In between the story of the sweet child being reunited with his family in Pakistan and episode 37 of the media's latest favourite soap The Ashcroft Files you will have been forgiven for missing something rather important that happened yesterday. I've already referred to Adair Turner as 'crumpet', but my feeling for him grows warmer by the day.

First he broke ranks with the ranks of capitalist pigs by supporting the Tobin Tax, before questioning the social value of much of what happens in the Square Mile. Yesterday's intervention in the unaccountably muted debate about the structural problems of global capitalism and how to resolve them was different in kind. Lord Turner, former head of the CBI and therefore advocate on behalf of the business sector, suggested greater political control over the economy.

The specific policy suggestion that caught my eye was that the government should return to managing credit for the public good, but he has other policies that are clearly directed towards reversing the disastrous and amoral licence which has been enjoyed by the finance sector since Big Bang in 1986. The Turner Review is a regulatory review, that is to say it explores the relationship between private finance businesses and the political authorities. And the man who once argued for the interests of the private sector is now calling for more intervention by government.

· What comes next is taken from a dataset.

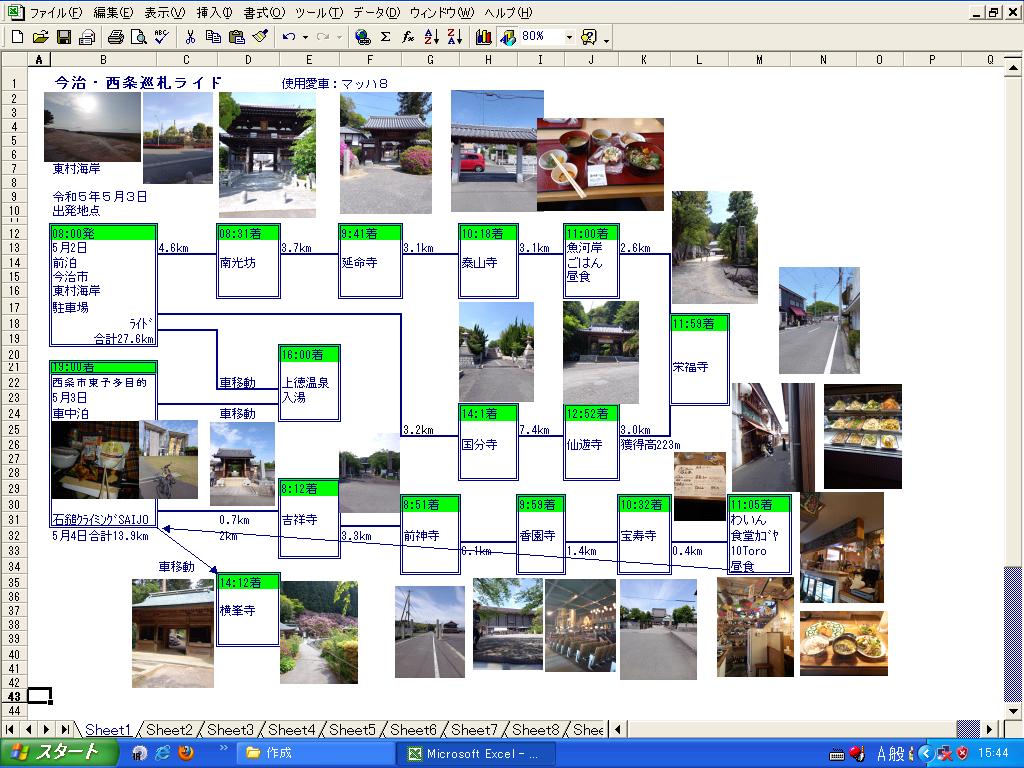Click the AutoSum sigma icon
This screenshot has height=768, width=1024.
(385, 37)
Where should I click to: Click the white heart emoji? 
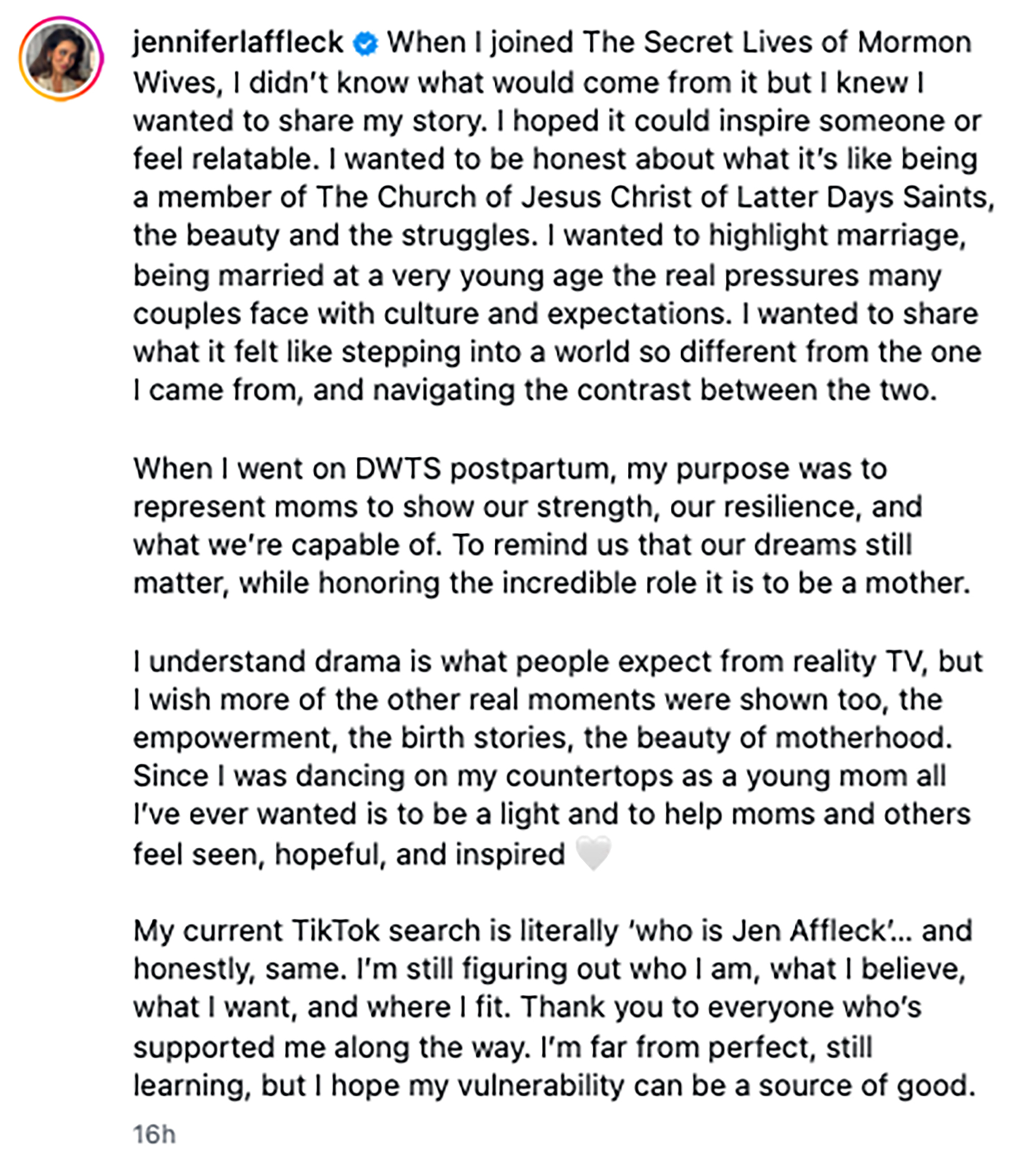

It was quite a shock for me, reading a report from what I confidently consider to the opposition, and find in it many of the proposals I have myself been calling for. It would be nice to think that Lord Turner had seen the errors of his ways, or experienced some kind of moral conversion. Much more likely is that, just as Thatcher became converted to environmentalism to make sure she could control that debate, the interests of capital realise that an adaptation is necessary. And if they are beginning to support a change as radical as allowing even a modicum of political control over the worst excesses of the casino economy, we can assume that the the globalist capitalist system is much more vulnerable than it portrays itself to be.